> _Texto de leitura_
__________________________________________________

A manhã desta quinta-feira (22) foi marcada por longas filas e atendimento reduzido em Clínicas da Família do Rio de Janeiro. O motivo foi a paralisação iniciada por médicos e enfermeiros da rede municipal, que cobram da prefeitura melhores condições de trabalho na atenção básica. A mobilização foi confirmada pelo Sindicato dos Médicos do Estado do Rio de Janeiro (Sinmed/RJ) e pelo Sindicato dos Enfermeiros do Rio de Janeiro (SindEnfRJ).
De acordo com as entidades, o protesto ocorre em resposta à precarização das unidades de saúde. Entre as principais reclamações estão a falta de segurança, a escassez de insumos básicos — como medicamentos, água, energia elétrica e equipamentos — e a sobrecarga das equipes. Profissionais relatam que algumas equipes são responsáveis por mais de quatro mil pacientes, o que compromete a qualidade do atendimento prestado à população.
A categoria também aponta desvalorização profissional, com ausência de reajuste salarial há quatro anos, cortes de adicionais, metas não pagas desde 2023 e o descumprimento de acordos firmados anteriormente com a Secretaria Municipal de Saúde (SMS). Segundo os sindicatos, o cenário tem contribuído para o aumento de adoecimento mental, casos de burnout, alta rotatividade de profissionais e dificuldades para garantir o tempo adequado de atendimento.
Violência agrava crise na atenção básica
A insegurança nas unidades é apontada como um dos fatores centrais da mobilização. Clínicas da Família e outros equipamentos da rede municipal frequentemente precisam suspender o funcionamento por causa de tiroteios e confrontos armados em seu entorno.
Levantamento da própria SMS, realizado no ano passado e obtido pela Agenda do Poder, indica que entre janeiro e setembro de 2025, 741 unidades de atendimento foram fechadas temporariamente em razão da violência armada — uma interrupção, em média, a cada nove horas. No mesmo período, mais de 200 profissionais solicitaram transferência de unidades localizadas em áreas consideradas de risco.

__________________________________________________

> _Itens fornecidos_
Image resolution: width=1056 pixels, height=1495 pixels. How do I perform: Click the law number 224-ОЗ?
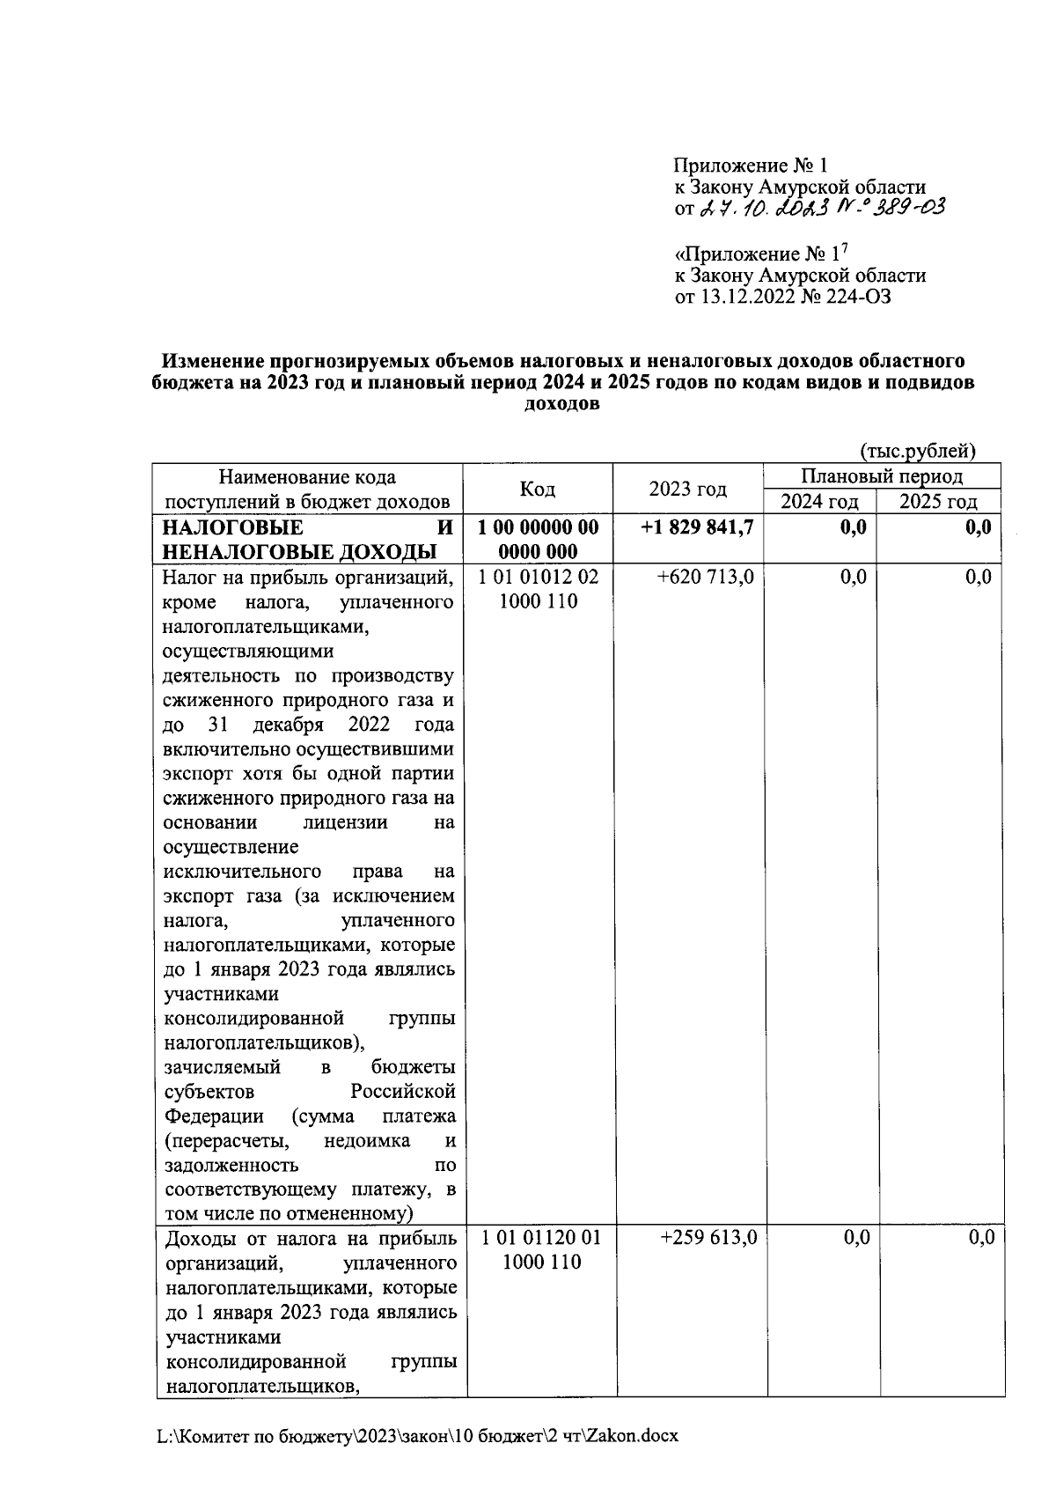coord(858,298)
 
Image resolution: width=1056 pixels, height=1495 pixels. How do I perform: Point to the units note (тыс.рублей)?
coord(918,451)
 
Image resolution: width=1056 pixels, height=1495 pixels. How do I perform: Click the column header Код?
coord(538,490)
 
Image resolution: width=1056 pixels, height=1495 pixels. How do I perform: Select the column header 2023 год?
coord(688,490)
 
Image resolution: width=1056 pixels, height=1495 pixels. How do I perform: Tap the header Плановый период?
coord(882,477)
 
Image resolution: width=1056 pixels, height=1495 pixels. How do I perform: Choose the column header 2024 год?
coord(818,502)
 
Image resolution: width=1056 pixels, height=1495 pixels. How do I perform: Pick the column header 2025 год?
coord(938,502)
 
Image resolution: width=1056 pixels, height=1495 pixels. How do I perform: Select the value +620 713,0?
coord(706,577)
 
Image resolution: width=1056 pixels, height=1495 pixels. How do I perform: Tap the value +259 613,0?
coord(708,1237)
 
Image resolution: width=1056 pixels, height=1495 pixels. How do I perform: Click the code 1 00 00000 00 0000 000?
coord(538,540)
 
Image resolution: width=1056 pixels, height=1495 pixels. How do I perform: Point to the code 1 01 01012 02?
coord(538,577)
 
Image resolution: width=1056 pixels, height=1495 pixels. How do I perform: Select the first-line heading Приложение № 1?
coord(751,166)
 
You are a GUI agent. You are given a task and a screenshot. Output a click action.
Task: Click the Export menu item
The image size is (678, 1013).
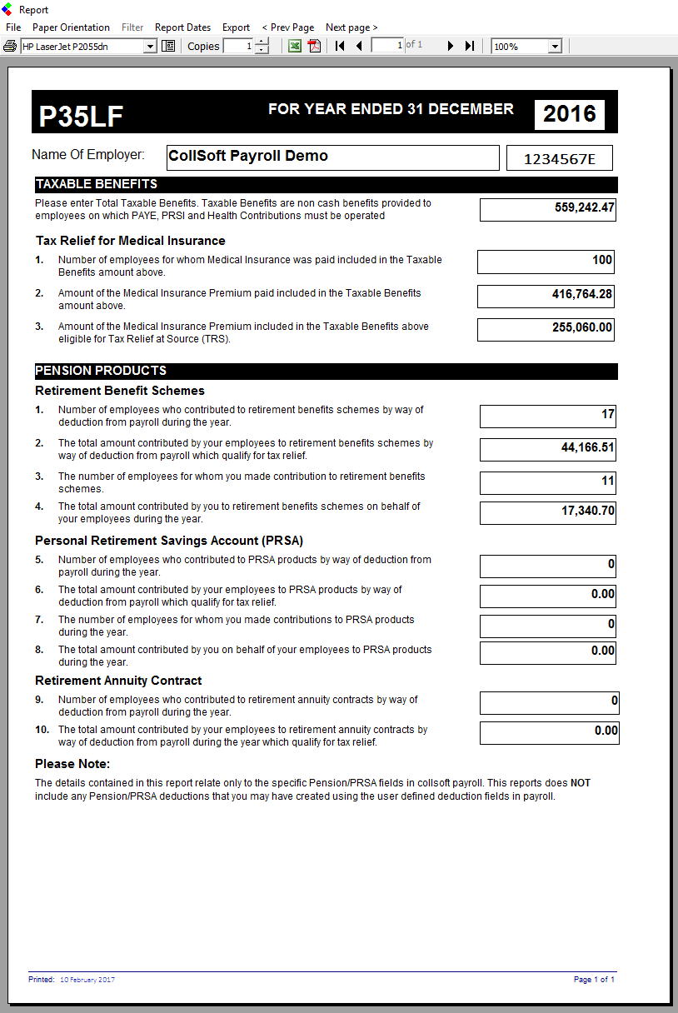click(236, 27)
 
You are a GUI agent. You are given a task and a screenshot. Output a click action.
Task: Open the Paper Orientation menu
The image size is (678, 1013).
click(71, 27)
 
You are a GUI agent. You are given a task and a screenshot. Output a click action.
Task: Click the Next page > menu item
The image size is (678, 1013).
click(351, 27)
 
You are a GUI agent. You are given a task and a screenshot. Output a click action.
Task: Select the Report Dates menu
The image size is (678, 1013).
click(182, 27)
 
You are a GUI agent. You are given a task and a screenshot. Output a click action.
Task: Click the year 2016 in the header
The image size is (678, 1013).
click(570, 114)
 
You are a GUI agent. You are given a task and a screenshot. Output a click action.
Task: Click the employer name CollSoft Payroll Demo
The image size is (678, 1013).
click(248, 156)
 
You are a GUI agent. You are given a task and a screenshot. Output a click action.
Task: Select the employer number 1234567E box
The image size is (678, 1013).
click(560, 158)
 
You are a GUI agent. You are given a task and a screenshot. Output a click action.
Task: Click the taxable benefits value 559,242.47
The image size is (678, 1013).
click(585, 207)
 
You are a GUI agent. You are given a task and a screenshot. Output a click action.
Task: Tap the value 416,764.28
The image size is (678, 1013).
click(582, 294)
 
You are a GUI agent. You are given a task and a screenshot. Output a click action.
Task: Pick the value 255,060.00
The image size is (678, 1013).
click(582, 327)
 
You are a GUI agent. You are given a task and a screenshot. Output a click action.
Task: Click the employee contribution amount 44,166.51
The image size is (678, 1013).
click(587, 448)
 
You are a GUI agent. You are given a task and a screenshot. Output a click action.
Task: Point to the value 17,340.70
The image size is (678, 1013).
click(587, 511)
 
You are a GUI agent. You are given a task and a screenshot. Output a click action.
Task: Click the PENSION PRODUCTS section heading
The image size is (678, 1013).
click(101, 371)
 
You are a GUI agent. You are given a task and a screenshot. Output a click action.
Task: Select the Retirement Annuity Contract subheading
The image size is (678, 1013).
click(118, 681)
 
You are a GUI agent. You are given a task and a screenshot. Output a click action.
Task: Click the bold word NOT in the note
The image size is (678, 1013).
click(581, 783)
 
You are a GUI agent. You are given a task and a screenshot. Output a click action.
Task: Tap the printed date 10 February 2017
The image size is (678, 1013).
click(87, 980)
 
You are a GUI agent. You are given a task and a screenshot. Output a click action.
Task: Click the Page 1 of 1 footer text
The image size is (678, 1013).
click(594, 980)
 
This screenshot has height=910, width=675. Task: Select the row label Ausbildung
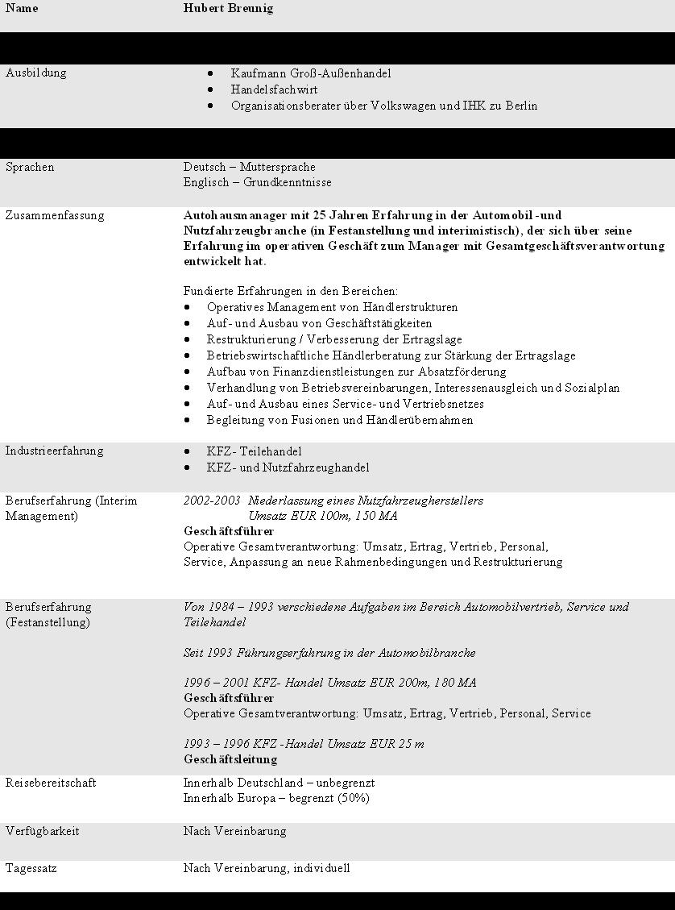pos(35,73)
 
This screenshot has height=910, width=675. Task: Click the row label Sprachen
pos(30,167)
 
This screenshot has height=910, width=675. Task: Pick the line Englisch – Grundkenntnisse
pos(257,183)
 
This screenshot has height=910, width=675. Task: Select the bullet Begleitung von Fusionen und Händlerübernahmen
pos(339,420)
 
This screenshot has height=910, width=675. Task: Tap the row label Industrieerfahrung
pos(54,451)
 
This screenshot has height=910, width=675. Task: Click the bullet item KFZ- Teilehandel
pos(254,451)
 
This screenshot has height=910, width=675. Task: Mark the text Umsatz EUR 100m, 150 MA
pos(322,516)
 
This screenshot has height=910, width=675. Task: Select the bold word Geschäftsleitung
pos(230,759)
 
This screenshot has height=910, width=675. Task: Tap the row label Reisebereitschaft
pos(50,783)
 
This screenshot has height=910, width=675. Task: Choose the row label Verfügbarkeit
pos(42,831)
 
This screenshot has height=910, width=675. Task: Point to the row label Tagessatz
pos(31,868)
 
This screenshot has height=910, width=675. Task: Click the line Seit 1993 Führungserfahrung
pos(329,653)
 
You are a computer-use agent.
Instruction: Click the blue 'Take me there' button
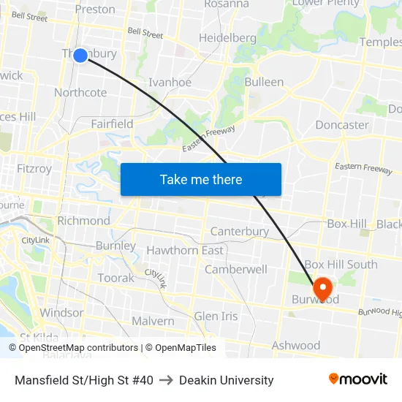201,179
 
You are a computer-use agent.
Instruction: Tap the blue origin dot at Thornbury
80,56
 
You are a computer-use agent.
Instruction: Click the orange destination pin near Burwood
322,287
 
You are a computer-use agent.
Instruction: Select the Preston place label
95,10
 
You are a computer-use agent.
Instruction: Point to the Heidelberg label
227,38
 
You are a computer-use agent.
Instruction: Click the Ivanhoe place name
170,83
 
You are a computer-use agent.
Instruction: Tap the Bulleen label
264,82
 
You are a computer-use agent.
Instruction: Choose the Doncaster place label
342,125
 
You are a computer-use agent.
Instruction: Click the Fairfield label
112,124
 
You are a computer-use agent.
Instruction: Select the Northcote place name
80,93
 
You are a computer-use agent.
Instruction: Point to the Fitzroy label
34,169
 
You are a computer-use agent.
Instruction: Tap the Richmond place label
83,221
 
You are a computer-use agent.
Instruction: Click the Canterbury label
240,232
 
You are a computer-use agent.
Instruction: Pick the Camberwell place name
235,270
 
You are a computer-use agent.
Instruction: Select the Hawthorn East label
185,251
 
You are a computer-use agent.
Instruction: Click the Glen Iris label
216,316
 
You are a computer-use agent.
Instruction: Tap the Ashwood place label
296,346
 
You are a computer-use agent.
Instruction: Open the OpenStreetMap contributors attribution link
78,348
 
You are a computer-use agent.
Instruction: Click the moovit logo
358,379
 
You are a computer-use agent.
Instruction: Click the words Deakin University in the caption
226,380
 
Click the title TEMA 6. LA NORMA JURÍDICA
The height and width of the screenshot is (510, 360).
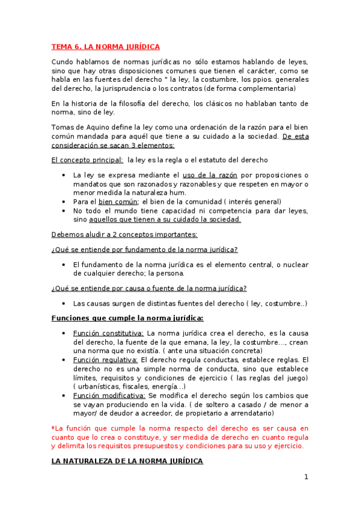105,46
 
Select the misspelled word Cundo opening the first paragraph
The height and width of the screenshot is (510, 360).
63,61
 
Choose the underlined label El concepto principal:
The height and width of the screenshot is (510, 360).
88,160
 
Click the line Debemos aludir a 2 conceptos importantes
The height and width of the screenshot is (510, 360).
124,234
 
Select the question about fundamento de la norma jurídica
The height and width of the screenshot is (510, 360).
144,249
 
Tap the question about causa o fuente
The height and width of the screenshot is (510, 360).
149,288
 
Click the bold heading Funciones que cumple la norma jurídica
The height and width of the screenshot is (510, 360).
127,318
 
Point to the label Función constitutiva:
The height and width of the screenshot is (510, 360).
108,333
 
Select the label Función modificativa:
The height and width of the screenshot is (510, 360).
109,396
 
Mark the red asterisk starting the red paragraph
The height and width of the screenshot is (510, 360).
53,428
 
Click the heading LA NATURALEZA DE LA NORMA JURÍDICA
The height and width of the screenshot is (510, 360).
127,461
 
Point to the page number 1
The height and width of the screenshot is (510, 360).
306,478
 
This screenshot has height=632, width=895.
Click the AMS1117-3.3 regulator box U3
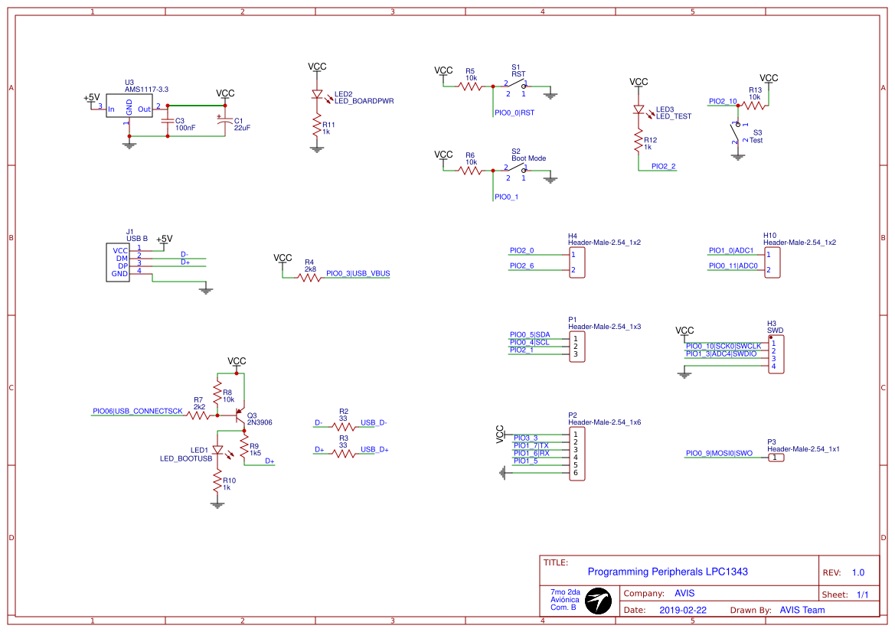pos(129,109)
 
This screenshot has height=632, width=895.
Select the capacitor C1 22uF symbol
pos(224,122)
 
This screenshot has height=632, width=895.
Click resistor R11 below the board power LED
pos(317,127)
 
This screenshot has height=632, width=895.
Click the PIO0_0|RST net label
pos(515,112)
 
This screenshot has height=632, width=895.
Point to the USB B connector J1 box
pos(119,262)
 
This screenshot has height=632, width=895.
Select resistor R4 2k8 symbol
pos(309,277)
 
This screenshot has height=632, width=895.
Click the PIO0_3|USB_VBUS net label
pos(358,273)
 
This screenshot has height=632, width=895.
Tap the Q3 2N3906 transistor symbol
pos(241,418)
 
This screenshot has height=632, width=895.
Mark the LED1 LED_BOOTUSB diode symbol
pos(218,451)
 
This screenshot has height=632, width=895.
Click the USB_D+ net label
pos(374,449)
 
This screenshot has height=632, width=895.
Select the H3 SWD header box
pos(775,353)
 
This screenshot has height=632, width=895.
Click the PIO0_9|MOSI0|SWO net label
pos(719,453)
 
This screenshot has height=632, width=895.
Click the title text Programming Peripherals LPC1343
pos(668,572)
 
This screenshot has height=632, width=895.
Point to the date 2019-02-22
pos(682,610)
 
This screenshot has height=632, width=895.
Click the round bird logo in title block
pos(599,601)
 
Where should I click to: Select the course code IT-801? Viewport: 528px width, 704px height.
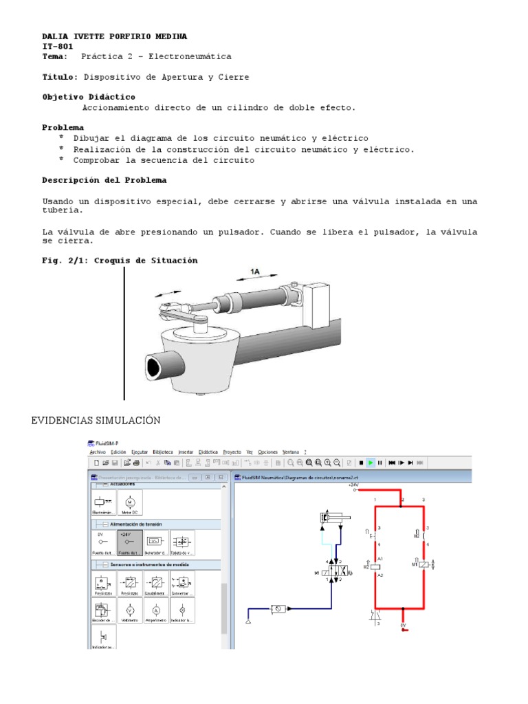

__________________________________________________

> _Exercícios propostos_
1. Segundo a notícia sobre a paralisação, quantas unidades de atendimento foram fechadas temporariamente por causa da violência armada entre janeiro e setembro de 2025?
2. Transcreva da notícia sobre a paralisação o trecho que começa nas palavras "Violência agrava crise" e vai até as palavras "em seu entorno.", inclusive.
Os itens não são necessários para nada aqui.

> _Respostas do exercício_
1. 741 unidades.

2.
Violência agrava crise na atenção básica
A insegurança nas unidades é apontada como um dos fatores centrais da mobilização. Clínicas da Família e outros equipamentos da rede municipal frequentemente precisam suspender o funcionamento por causa de tiroteios e confrontos armados em seu entorno.